SYSTEMS AND METHODS FOR ADAPTING HUMAN SPEAKER EMBEDDINGS IN SPEECH SYNTHESIS
20220335925 · 2022-10-20
Assignee
Inventors
- Cong ZHOU (Fremont, CA, US)
- Xiaoyu Liu (San Mateo, CA, US)
- Michael Getty Horgan (San Francisco, CA, US)
- Vivek Kumar (Foster City, CA, US)
Cpc classification
International classification
Abstract
Novel methods and systems for adapting a voice cloning synthesizer for a new speaker using real speech data are disclosed. Utterances from one or more target speakers are parameterized and are used to initialize an embedding vector for use with a voice synthesizer, by means of clustering the utterance data and determining the centroid of the data, using a speaker identification neural network, and/or by finding the closest stored embedded vector to the utterance data.
Claims
1. A method to synthesize a voice in a target style, comprising: receiving as input at least one waveform, each corresponding to an utterance in the target style; extracting features of the at least one waveform to create at least one embedding vector; clustering the at least one embedding vector producing at least one cluster, each cluster having a centroid; determining the centroid of a cluster of the at least one cluster; designating the centroid of the cluster as an initial embedding vector for a speech synthesizer; and adapting the speech synthesizer based on at least the initial embedding vector, thereby producing a synthesized voice in the target style.
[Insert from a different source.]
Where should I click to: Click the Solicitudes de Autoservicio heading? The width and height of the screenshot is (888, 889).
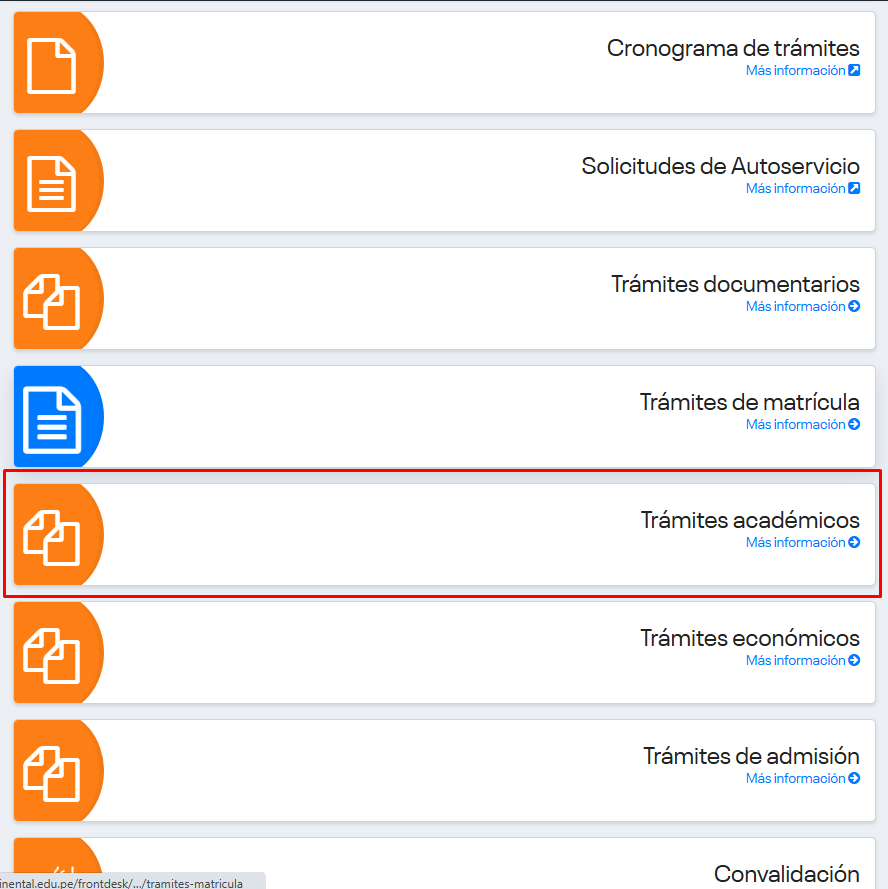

2. The method of claim 1, further comprising: pre-processing the at least one waveform to remove non-language sounds and silence.
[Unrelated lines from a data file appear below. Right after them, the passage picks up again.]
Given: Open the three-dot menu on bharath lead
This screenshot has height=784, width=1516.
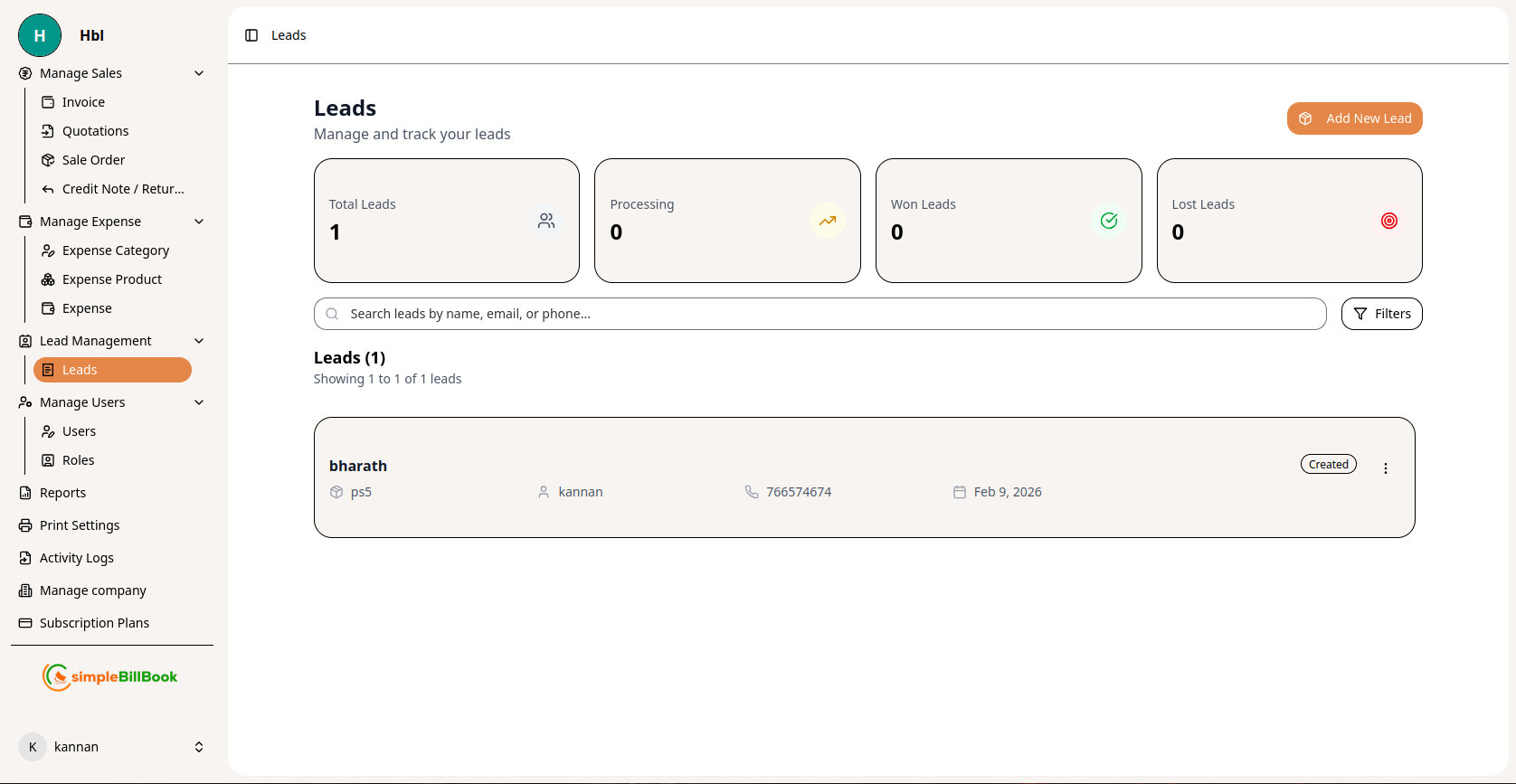Looking at the screenshot, I should tap(1386, 468).
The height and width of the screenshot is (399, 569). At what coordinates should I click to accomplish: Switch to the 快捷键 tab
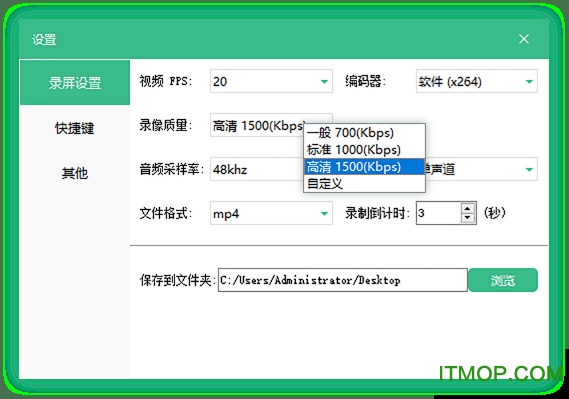pyautogui.click(x=75, y=128)
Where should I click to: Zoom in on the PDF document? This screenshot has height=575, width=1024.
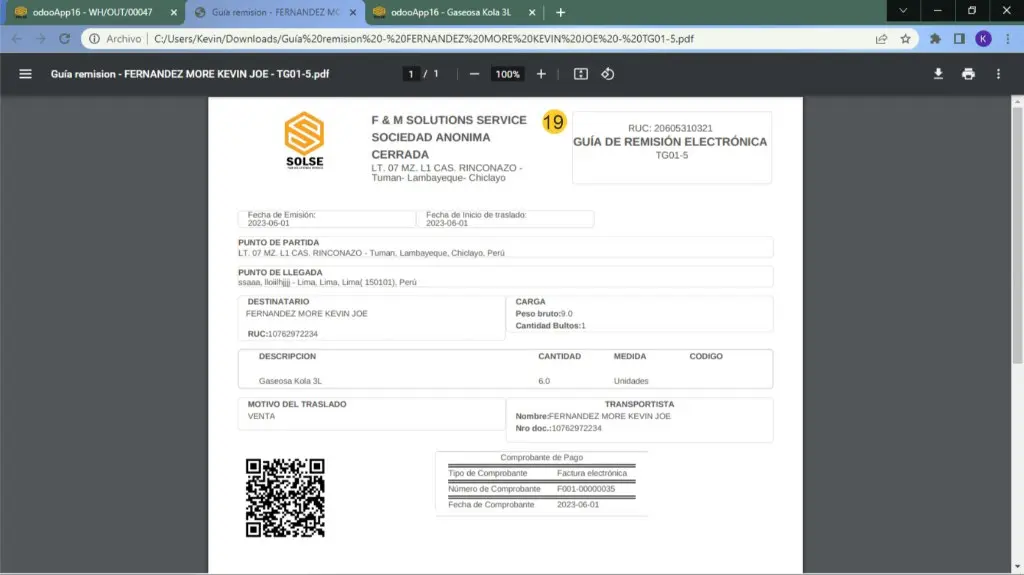pos(541,74)
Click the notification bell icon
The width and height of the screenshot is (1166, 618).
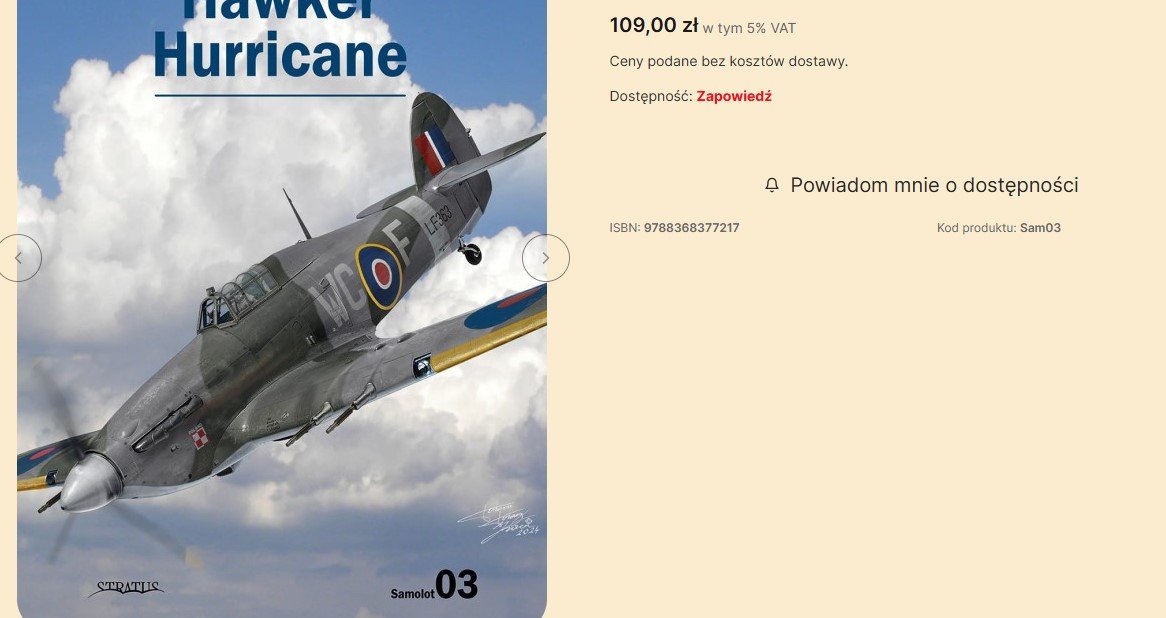(x=772, y=185)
3. The method of claim 1, wherein each cluster has a threshold distance from its centroid and the adapting further comprises fine-tuning based on the at least one embedding vector of the target style in the threshold distance.
4. The method of claim 1, wherein the speech synthesizer is a neural network.
5. The method of claim 1, wherein the extracting features further comprises combining sample embedding vectors extracted from window samples of a waveform of the at least one waveform to produce an embedding vector for the waveform.
6. The method of claim 5, wherein the combining comprises averaging the sample embedding vectors.
7. The method of claim 1, wherein the input is from a film or video source.
8. The method of claim 1, wherein the target style comprises a speaking style of a target person.
9. The method of claim 8, wherein the target style further comprises at least one of age, accent, emotion, and acting role.
11. The method of claim 8, wherein the target person is an actor and the target style is the target person at an age younger than their current age.
12. The method of claim 1, further comprising receiving as the input further waveforms, each corresponding to an utterance in a second style different than the target style; and extracting features of the further waveforms to create at least a second embedding vector; wherein the clustering further includes clustering on the second embedding vector.
13. The method of claim 12, further comprising determining an expected number of clusters prior to the clustering, wherein the clustering is based on the expected number of clusters.
14. The method of claim 13, wherein the determining an expected number of clusters uses a statistical analysis of the input.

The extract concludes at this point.